改めてMiniGridの仕様を見直すと、デバッグ用 SLAM 環境として超優秀にできている事がわかります。

⚫SLAM っぽい点

① 回転すると見え方が変わる

これはカメラや LiDAR と同じ
ワールド座標ではなく ロボット座標

② 見えた所しか更新できない

壁の向こうは分からない
未探索領域が自然に残る

③ 自分が動かないと情報が増えない

探索しないと地図が埋まらない

⚫比較

・MiniGrid は「理想センサ」
  ノイズなし
  誤差累積なし
  真値が内部にある
  データ型対応が必要

SLAMは 「現実センサ」
  ノイズあり
  誤差累積あり
  自己位置推定が必要
  データ型対応が不要

こうやってまとめると、やれる気になって来ますね。

■報酬設計について

報酬はこうしてみました:

✅ 新規報酬は初回のみ
 これを入れ忘れて何度回転するだけだったり、止まったまま何もしないAIを作ったことか(T_T)
✅ 時間(行動)にコストを課す
 急いで動いてね
✅ 状態変化がない行動は報酬マイナス
 意味のないことはしないでね
✅ 探索と達成のフェーズを分ける
 ゴールをちゃんと調べてね

これを少しコードに近づけます。

① 情報獲得報酬(R_info)
意味:
未知 → 既知 に変わった分だけ褒める
R_info = α × ( 新しく観測したセル数 )
α:小さい定数(例:0.01)
初回のみカウント

② 行動コスト(R_cost)
意味:
時間や無駄な動きを罰する
R_cost = - β
β:小さい正の数(例:0.001)
毎ステップ必ず引かれる

③ ゴール報酬(R_goal)
意味:
目的を達成したら大きく褒める
R_goal = γ × 𝟙[goal]
γ:大きめ(例:1.0)
𝟙[goal]:ゴールしたら1、してなければ0

④それを「全部足す」
R = R_info + R_cost + R_goal

ここまで来たら、後はコーディングかな?

■コーディング頑張ります!

①やっぱり、環境は壊れますので、これを入れておきます。

!pip -q install gymnasium minigrid matplotlib numpy

②SLAMぽく扇型の観測にします。当然ですか、壁の向う側は見えなくします。

③記憶したマップで動く様にします。
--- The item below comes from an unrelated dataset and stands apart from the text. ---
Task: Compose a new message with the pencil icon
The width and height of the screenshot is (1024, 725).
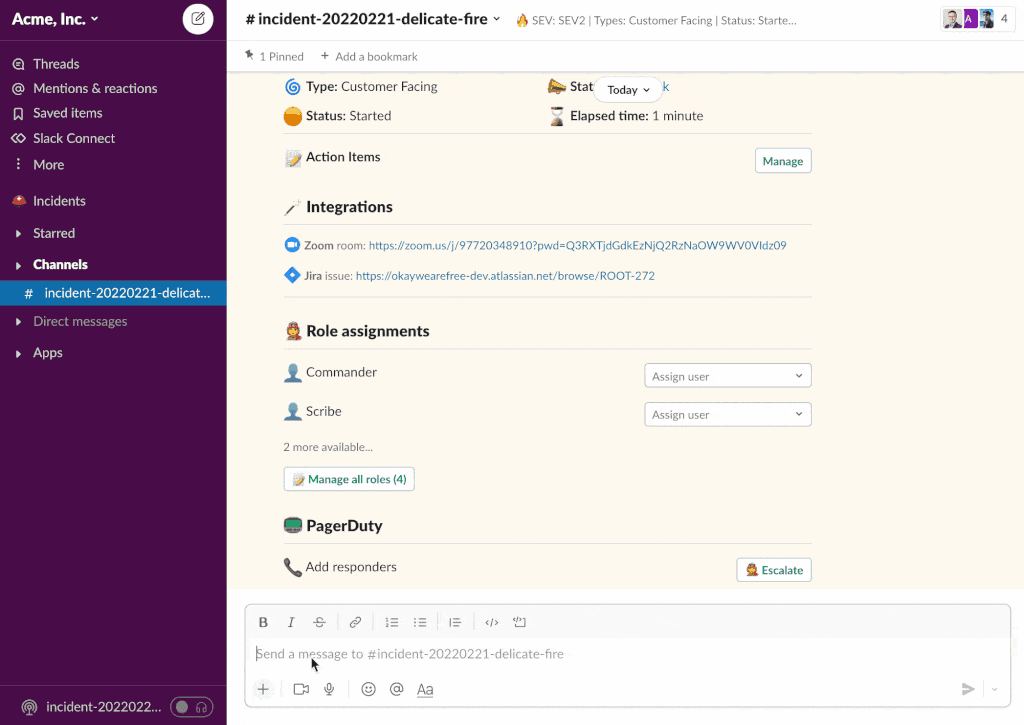Action: pyautogui.click(x=197, y=18)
ここまで来てやっと学習が出てきます。

学習中に起きる変化

🐣 初期
・壁にぶつかる
・同じ場所をウロウロ
🧠 数万 step 後
・未探索方向へ向かう
・行き止まりを避ける
・地図を埋めにいく動き

👉 ゴール報酬なしでも動き出すのがポイントです。

④探索完了率で評価します

探索完了率とは、地図のうち、どれだけ未知(-1)を減らせたかと言うことです。

探索完了率 = 1 - (unknownマス数 / 全マップ数)

■こんな感じの評価結果です




このままですと、永遠に探索しているのでフェーズに切り分けます。

探索フェーズ
・ゴール未発見
・未探索マス発見で報酬
 ダラダラ動きで小ペナルティ

ナビフェーズ
・ゴール発見後切り替わる
・ゴール接近報酬
 ステップを減らしたいので小ペナルティ

終了フェーズ
・ゴール到達
・大報酬

ついでに評価方法もよりシンプルに、ゴールまでのステップ数に変えておきます。

200K回した結果です。




コードはコチラ→Githubにリンク
青が真値でオレンジが移動平均です。
かなり爆速で解いてますね。

なぜ「異様に速く」学習できたのか?
こう考えています。

① 探索報酬 → ナビ報酬の切替が自然
探索中:未踏マス = 報酬
ゴール後:最短距離 = 報酬

👉 人間の行動戦略と一致

② MemoryMap が「状態」として入力されている
単なる履歴ではなく、PPOが「地図を使う価値」を学習している

👉 これが“真SLAM”

■ 結果:

今回は、MiniGridをSLAMに解いてみましたが、いかがだったでしょうか?

計算量も、だだ下がりなのでロボットの開発方法としては、「SLAM超優秀」ですね。

最初の段階でMiniGridの条件を破ってるので、「解いた!」とは言いません。

■ 今回の学び:

今回、ちょっとした思い付きで「SLAM使ったMiniGrid」をやってみました。

1番の悩みどころの
「何を強化学習するか?」
は、本当に苦しんだどころですね。

強化学習の勉強するはずなのに、1番の悩みどころが、何を学習するか。

哲学的なテーマですね。

■ まとめ

SLAM使ったMiniGridは、ドアなしキーなしで、8×8を確認しました。

ドアあり鍵ありにすると、細かい調整が必要になりそうです。

自分的には今回ので満足したので、ひとまず、手を引きます。

次は何をやろうかな?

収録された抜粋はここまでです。